Duplicating Data Entry: Re-creating the same "assemblies" (groups of parts and labor) and estimate "non-measured costs" (dependent or independent line items that apply to larger structures) for every new project.
The "ERP Gap": Estimates often lacked the detail required for a clean ERP export because the manual effort to attach every single nut and bolt was too high.

The Strategy: Designing for "Human-in-the-Loop" AI

As a leader, my goal was to ensure AI felt like a co-pilot, not a "black box" that users couldn't trust.

1. Multi-Model AI Takeoffs We implemented two ways for the AI to assist:

Passive Scanning: As sheets are uploaded, the AI runs in the background. I designed a "Hover & Confirm" UI where users simply move their mouse over the plan to see and accept AI-detected measurements.
Active Extraction: For specific tasks, I led the UX for "Search-to-Takeoff" (e.g., "Find all smoke detectors"). This converted a 10-minute manual task into a 5-second automated action.

2. The Trust Layer (Verification UX) In construction, a 5% error in a takeoff can cost thousands of dollars. I designed:

Confidence Scores: Visual indicators showing where the AI is certain vs. where it needs a human eye.
Validation Overlays: Color-coded highlights on the plans to show exactly what the AI "saw."

3. Templated Estimates (Reducing Redundancy) To solve the "re-creating work" problem, I introduced a template system that allowed users to save "Groups of Costs."
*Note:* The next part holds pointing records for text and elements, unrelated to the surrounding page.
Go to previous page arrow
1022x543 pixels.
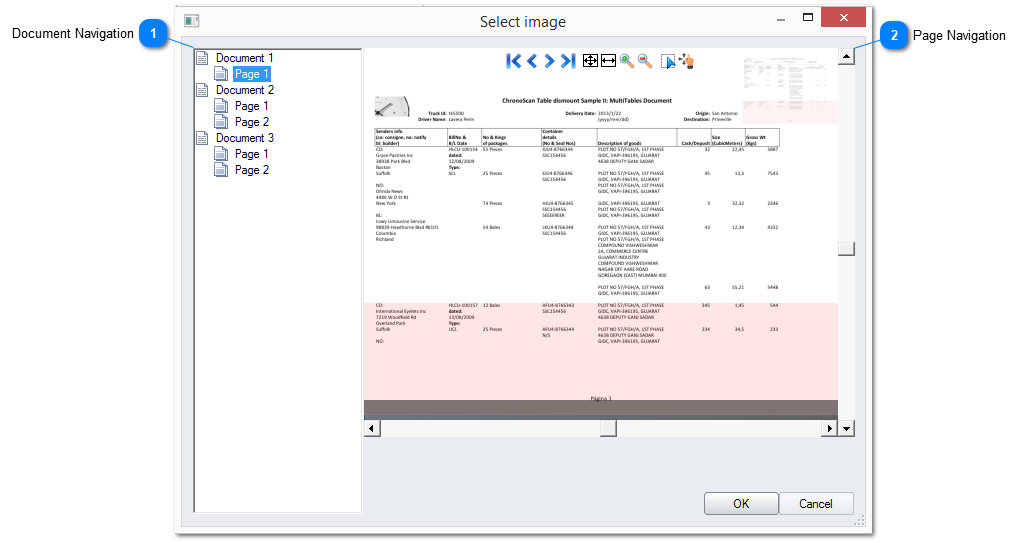tap(532, 61)
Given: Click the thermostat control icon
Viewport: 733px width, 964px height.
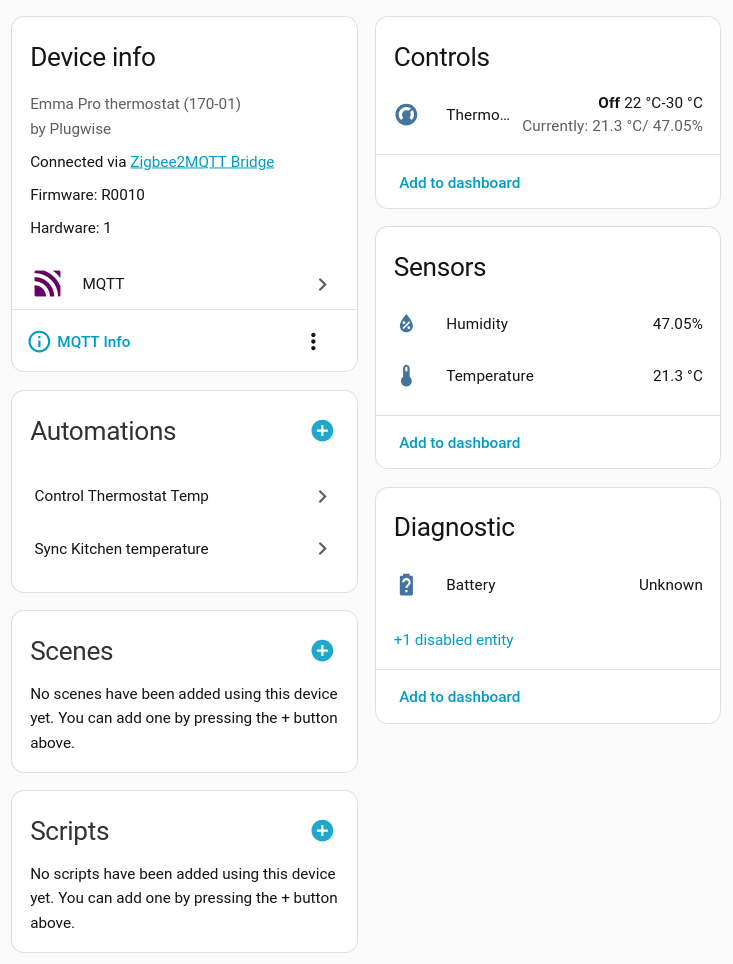Looking at the screenshot, I should pos(406,115).
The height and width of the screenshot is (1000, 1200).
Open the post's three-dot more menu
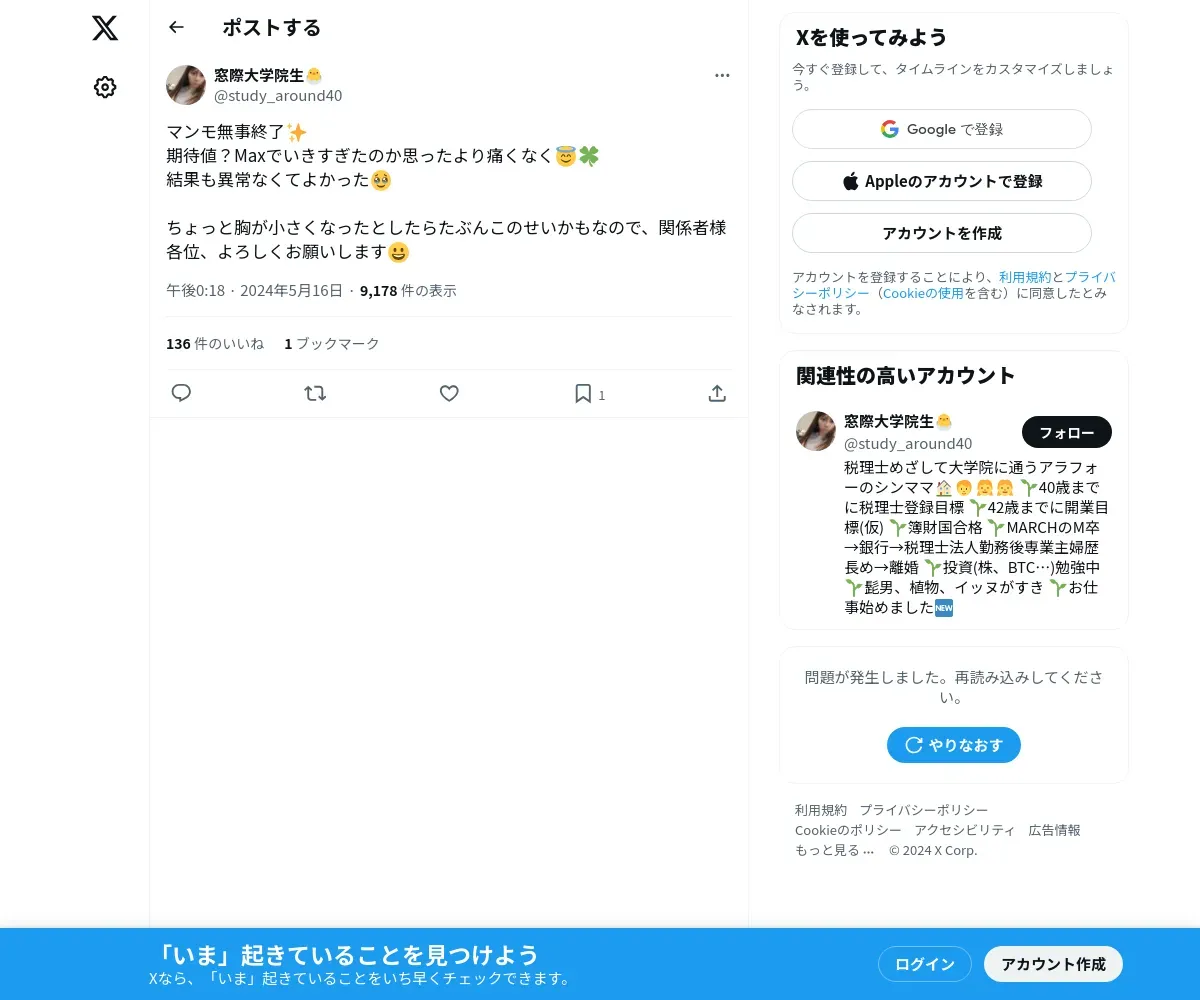coord(722,75)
The UX Shift: Instead of adding 50 individual items, users could drag in a "Standard Hotel Room" template, which the AI then populated with the quantities derived from the takeoff.

Cross-Functional Orchestration

This was a high-complexity project involving multiple stakeholders:

Data Science: I collaborated on weighting the recommendation engines to prioritize a user's historical preferences over generic "industry standards."
Implementation Engineers: Worked to ensure the data structure remained "ERP-Ready" even when generated by AI.
Product Owners: Managed the roadmap to balance "AI Accuracy" improvements with "UI Performance" (ensuring the app didn't lag during real-time scraping).

The Results (By the Numbers)

33% Faster Time-to-Export: Users reached their "done" state (export as a proposal or send to ERP) in significantly fewer hours on average.
Increased Data Fidelity: Estimates now contain 31% more items on average, providing better data for project management and ERP systems. It also increased our overall item usage by 4%.
Higher Throughput: The number of projects with a completed "Export" state increased by 11% year-over-year.

Reflection: UX as a Trust Architect

The success of this project wasn't just the AI's speed—it was the trust we built through the UI. By providing clear verification paths and "human oversight" hooks, we gave professionals the confidence to let the machine do the heavy lifting. We proved that AI in the workplace succeeds when it enhances human expertise rather than trying to replace it.